Configure Paths and Defaults

Add dedicated paths for ABAC policies to kelp_project.yml:

kelp_project:
  abacs_path: "./kelp_metadata/abacs"
  abacs: {}

# Or with hierarchical configuration
kelp_project:
  abacs_path: "./kelp_metadata/abacs"
  abacs:
    +catalog: ${ security_catalog }
    +schema: ${ abac_schema }

Define ABAC Policies

ABAC policies are defined in YAML files and reference functions (UDFs) for masking and filtering.

Column Masking Policy

Mask sensitive column values for specific principals using a masking function:

kelp_abacs:
  - name: mask_ssn_policy
    securable_type: TABLE
    securable_name: ${ data_catalog }.${ data_schema }.customers
    description: Mask SSN for non-admin analysts
    mode: COLUMN_MASK
    udf_name: ${ function_catalog }.${ function_schema }.mask_ssn
    target_column: ssn
    principals_to:
      - analysts
    principals_except:
      - admins

Policy Components:

  • name - Unique policy identifier
  • securable_type - TABLE, SCHEMA, or CATALOG
  • securable_name - Fully qualified name of the target securable (with variable interpolation)
  • description - Human-readable documentation
  • mode - COLUMN_MASK for column-level masking or ROW_FILTER for row filtering
  • udf_name - Fully qualified name of the masking function (must be synced beforehand)
  • target_column - The column to mask (for COLUMN_MASK only)
  • principals_to - List of principals this policy applies to
  • principals_except - List of principals excluded from this policy

Row Filtering Policy

Restrict row access based on a filter condition using a UDF:

kelp_abacs:
  - name: filter_user_data
    securable_type: TABLE
    securable_name: ${ data_catalog }.${ data_schema }.user_activity
    description: Filter user activity by region for regional managers
    mode: ROW_FILTER
    udf_name: ${ function_catalog }.${ function_schema }.filter_by_region
    principals_to:
      - regional_managers
    for_tables_when: hasTag('contains_pii')

Advanced ABAC Features

Match Columns with Tag Conditions

Use match_columns to identify columns matching tag conditions and apply masking:

kelp_abacs:
  - name: mask_tagged_pii
    securable_type: TABLE
    securable_name: ${ data_catalog }.${ data_schema }.customers
    description: Mask all columns tagged with 'pii' severity
    mode: COLUMN_MASK
    udf_name: ${ function_catalog }.${ function_schema }.mask_pii
    principals_to:
      - analysts
    match_columns:
      - condition: hasTagValue('pii', 'email')
        alias: email_col
      - condition: hasTagValue('pii', 'phone')
        alias: phone_col
    using_columns:
      - email_col
      - phone_col

Components:

  • match_columns - List of tag-based conditions identifying target columns
  • condition - Expression using hasTag() or hasTagValue() functions
  • alias - Reference name for use in using_columns
  • using_columns - Aliases from match_columns to apply masking to

Conditional Policies with FOR TABLES WHEN

Apply policies only to tables matching specific tag conditions:

kelp_abacs:
  - name: mask_sensitive_tables_only
    securable_type: TABLE
    securable_name: ${ data_catalog }.${ data_schema }.*
    description: Mask customer ID in all tables tagged as sensitive
    mode: COLUMN_MASK
    udf_name: ${ function_catalog }.${ function_schema }.mask_id
    target_column: customer_id
    principals_to:
      - analysts
    for_tables_when: hasTag('contains_sensitive_data')

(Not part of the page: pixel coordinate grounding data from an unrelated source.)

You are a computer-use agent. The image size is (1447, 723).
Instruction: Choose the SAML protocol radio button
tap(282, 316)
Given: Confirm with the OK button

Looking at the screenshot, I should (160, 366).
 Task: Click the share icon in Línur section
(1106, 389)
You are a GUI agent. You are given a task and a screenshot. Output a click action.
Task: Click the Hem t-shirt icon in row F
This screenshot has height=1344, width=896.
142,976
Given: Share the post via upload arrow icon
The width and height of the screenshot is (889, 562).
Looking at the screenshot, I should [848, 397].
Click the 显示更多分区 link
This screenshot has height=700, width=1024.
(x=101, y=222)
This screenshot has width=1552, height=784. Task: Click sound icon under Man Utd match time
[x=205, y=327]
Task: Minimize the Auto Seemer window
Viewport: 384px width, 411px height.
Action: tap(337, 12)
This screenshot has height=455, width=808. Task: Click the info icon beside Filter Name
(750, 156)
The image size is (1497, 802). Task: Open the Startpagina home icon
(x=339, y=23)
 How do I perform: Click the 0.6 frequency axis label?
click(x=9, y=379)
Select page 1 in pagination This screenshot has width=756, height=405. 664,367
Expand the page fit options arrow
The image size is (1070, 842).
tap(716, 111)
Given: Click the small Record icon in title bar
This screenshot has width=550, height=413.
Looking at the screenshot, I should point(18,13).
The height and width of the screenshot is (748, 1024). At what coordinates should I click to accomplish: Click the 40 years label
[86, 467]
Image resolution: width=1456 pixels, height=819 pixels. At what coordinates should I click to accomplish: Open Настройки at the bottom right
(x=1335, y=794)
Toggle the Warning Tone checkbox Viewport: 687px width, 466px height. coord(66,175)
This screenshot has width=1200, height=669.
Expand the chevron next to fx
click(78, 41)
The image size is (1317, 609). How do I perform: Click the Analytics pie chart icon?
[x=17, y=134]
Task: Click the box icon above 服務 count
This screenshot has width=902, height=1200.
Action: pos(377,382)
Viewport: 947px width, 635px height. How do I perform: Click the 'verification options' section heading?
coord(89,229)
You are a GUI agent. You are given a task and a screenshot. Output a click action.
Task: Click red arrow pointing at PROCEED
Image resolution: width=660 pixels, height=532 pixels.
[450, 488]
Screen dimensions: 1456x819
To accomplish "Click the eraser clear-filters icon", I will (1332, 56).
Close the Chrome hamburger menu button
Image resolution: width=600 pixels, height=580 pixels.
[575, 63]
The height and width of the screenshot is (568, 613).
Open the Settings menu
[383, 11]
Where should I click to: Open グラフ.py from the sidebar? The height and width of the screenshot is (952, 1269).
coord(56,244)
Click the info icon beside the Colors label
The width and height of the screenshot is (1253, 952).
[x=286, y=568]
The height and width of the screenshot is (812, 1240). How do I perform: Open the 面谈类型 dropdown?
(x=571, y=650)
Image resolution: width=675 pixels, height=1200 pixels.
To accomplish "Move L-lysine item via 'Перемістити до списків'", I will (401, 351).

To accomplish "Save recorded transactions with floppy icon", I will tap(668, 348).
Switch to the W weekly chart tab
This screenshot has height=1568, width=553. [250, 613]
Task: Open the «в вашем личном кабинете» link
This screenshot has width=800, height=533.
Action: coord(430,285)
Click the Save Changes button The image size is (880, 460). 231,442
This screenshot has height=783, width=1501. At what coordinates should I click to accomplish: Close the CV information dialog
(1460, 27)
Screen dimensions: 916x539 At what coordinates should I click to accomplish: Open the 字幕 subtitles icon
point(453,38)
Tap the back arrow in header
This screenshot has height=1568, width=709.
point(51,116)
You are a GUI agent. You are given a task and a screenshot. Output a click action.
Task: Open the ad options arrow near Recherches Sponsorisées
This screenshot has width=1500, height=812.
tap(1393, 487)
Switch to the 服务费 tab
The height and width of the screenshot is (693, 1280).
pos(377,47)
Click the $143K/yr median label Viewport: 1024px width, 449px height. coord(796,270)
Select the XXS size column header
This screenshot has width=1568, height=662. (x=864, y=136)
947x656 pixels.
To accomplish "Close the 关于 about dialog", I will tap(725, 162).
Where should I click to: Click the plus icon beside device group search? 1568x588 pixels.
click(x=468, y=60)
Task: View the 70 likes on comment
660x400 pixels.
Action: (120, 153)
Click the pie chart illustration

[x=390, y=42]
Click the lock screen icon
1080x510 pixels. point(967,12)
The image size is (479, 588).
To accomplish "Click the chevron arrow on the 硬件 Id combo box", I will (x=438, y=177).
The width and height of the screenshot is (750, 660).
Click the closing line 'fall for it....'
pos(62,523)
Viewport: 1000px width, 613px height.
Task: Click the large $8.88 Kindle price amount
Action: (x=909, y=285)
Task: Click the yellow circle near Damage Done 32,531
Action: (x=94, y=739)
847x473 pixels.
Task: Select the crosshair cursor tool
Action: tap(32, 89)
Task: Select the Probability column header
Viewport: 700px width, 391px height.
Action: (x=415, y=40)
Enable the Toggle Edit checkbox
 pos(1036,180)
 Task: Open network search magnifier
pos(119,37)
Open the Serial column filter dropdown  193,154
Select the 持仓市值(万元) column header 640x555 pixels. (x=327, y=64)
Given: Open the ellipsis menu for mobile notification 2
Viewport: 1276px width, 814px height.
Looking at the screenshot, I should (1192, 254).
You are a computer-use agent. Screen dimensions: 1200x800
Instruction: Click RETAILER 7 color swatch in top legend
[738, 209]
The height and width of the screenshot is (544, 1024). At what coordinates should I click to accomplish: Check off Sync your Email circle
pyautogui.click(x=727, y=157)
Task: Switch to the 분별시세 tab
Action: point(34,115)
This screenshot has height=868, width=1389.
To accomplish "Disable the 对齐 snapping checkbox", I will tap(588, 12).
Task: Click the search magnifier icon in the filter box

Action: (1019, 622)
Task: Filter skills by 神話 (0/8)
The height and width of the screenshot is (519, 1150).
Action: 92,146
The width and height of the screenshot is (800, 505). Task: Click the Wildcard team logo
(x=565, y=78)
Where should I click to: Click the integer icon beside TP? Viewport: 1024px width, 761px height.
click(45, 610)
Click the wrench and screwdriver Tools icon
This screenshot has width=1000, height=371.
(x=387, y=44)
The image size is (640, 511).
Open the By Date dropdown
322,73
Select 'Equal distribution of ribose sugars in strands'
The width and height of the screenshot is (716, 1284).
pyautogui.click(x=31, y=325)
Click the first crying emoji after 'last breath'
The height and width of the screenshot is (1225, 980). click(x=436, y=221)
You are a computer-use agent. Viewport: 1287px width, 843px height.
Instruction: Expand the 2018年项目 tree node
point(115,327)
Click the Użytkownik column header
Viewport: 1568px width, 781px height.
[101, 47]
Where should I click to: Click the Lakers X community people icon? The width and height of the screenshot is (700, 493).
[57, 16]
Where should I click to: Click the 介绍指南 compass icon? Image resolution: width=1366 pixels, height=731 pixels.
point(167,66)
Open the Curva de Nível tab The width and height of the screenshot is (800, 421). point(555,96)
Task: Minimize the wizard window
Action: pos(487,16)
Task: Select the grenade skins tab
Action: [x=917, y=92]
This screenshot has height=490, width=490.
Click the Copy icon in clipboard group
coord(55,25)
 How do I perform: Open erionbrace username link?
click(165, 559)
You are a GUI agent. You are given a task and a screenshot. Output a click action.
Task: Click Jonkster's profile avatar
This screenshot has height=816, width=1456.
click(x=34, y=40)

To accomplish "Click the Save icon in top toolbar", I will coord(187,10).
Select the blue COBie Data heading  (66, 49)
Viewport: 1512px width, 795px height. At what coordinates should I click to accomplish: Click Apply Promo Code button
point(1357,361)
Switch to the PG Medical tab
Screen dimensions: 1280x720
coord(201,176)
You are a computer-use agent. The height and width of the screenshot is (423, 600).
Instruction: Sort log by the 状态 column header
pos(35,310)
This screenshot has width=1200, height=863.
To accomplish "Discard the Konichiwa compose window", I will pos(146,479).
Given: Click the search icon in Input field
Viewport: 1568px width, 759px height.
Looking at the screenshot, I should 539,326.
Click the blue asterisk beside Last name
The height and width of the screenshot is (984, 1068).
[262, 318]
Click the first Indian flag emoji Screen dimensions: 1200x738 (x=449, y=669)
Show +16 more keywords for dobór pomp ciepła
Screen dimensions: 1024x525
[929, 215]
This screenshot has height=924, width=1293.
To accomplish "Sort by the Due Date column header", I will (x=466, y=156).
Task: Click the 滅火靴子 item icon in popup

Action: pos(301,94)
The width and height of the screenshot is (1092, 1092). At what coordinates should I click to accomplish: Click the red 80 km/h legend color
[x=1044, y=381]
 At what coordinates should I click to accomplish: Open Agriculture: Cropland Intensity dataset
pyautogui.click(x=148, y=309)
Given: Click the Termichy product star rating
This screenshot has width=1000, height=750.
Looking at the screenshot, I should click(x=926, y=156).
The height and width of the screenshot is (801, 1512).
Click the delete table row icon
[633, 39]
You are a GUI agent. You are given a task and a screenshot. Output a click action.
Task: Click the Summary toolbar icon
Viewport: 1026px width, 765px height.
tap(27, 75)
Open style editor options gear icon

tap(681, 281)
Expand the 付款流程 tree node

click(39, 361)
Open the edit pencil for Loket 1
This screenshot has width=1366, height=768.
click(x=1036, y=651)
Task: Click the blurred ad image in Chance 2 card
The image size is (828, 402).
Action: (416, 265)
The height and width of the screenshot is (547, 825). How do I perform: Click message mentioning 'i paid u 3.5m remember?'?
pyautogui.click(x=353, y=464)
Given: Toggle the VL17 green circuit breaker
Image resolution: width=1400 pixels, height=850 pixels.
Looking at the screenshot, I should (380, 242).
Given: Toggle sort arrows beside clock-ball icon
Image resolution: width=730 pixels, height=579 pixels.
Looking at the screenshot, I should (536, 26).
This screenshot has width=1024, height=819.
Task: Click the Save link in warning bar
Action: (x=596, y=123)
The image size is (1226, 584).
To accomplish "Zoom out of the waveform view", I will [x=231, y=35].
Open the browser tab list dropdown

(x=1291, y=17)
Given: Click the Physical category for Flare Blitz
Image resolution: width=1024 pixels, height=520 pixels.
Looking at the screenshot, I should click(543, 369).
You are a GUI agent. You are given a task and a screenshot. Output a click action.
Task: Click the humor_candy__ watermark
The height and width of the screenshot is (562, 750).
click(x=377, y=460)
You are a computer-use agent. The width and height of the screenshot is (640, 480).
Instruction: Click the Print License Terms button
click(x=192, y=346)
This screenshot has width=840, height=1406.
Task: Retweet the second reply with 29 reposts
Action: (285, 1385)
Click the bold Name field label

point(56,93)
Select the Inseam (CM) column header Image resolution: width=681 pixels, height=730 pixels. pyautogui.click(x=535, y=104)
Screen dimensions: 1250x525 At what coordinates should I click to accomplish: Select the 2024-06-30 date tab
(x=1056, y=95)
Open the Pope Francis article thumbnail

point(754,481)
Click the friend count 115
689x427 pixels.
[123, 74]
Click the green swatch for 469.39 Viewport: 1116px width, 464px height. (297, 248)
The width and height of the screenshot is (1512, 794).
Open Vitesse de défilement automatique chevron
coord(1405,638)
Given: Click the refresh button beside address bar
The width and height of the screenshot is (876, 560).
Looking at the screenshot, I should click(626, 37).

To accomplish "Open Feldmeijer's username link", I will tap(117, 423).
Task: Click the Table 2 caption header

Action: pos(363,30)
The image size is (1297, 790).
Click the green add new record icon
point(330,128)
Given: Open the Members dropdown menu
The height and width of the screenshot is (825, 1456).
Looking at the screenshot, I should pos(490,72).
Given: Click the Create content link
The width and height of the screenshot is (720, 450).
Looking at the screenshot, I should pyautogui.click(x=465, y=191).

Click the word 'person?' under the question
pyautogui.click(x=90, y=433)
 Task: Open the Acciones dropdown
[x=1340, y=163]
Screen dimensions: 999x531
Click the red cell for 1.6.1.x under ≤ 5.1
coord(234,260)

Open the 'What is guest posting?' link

The for_tables_when expression uses Unity Catalog's tag functions and is only applied to matching tables.

Organizing ABAC Policies

Create a clear structure for managing policies:

kelp_metadata/abacs/
├── abacs.yml              # Core policies
├── sensitive/
│   └── pii_masking.yml    # PII-related policies
├── compliance/
│   └── gdpr_policies.yml  # Compliance-related policies
└── regional/
    └── regional_access.yml # Geographic access policies

Complete ABAC Policy Example

Here's a comprehensive example with multiple policy types:

kelp_abacs:
  # Column masking for PII
  - name: mask_customer_email
    securable_type: TABLE
    securable_name: analytics_prod.silver.customers
    description: Mask email addresses for non-admin users
    mode: COLUMN_MASK
    udf_name: security_catalog.security.mask_email
    target_column: email
    principals_to:
      - data_analysts
      - business_users
    principals_except:
      - admins
      - data_engineers

  # Row filtering by region
  - name: regional_sales_filter
    securable_type: TABLE
    securable_name: analytics_prod.silver.sales_transactions
    description: Restrict sales data by region for regional managers
    mode: ROW_FILTER
    udf_name: security_catalog.security.filter_by_user_region
    principals_to:
      - regional_managers

  # Conditional masking on sensitive tables
  - name: mask_on_sensitive_tables
    securable_type: TABLE
    securable_name: analytics_prod.silver.*
    description: Mask SSN in all sensitive tables
    mode: COLUMN_MASK
    udf_name: security_catalog.security.mask_ssn
    target_column: ssn
    principals_to:
      - data_analysts
    for_tables_when: hasTag('contains_pii')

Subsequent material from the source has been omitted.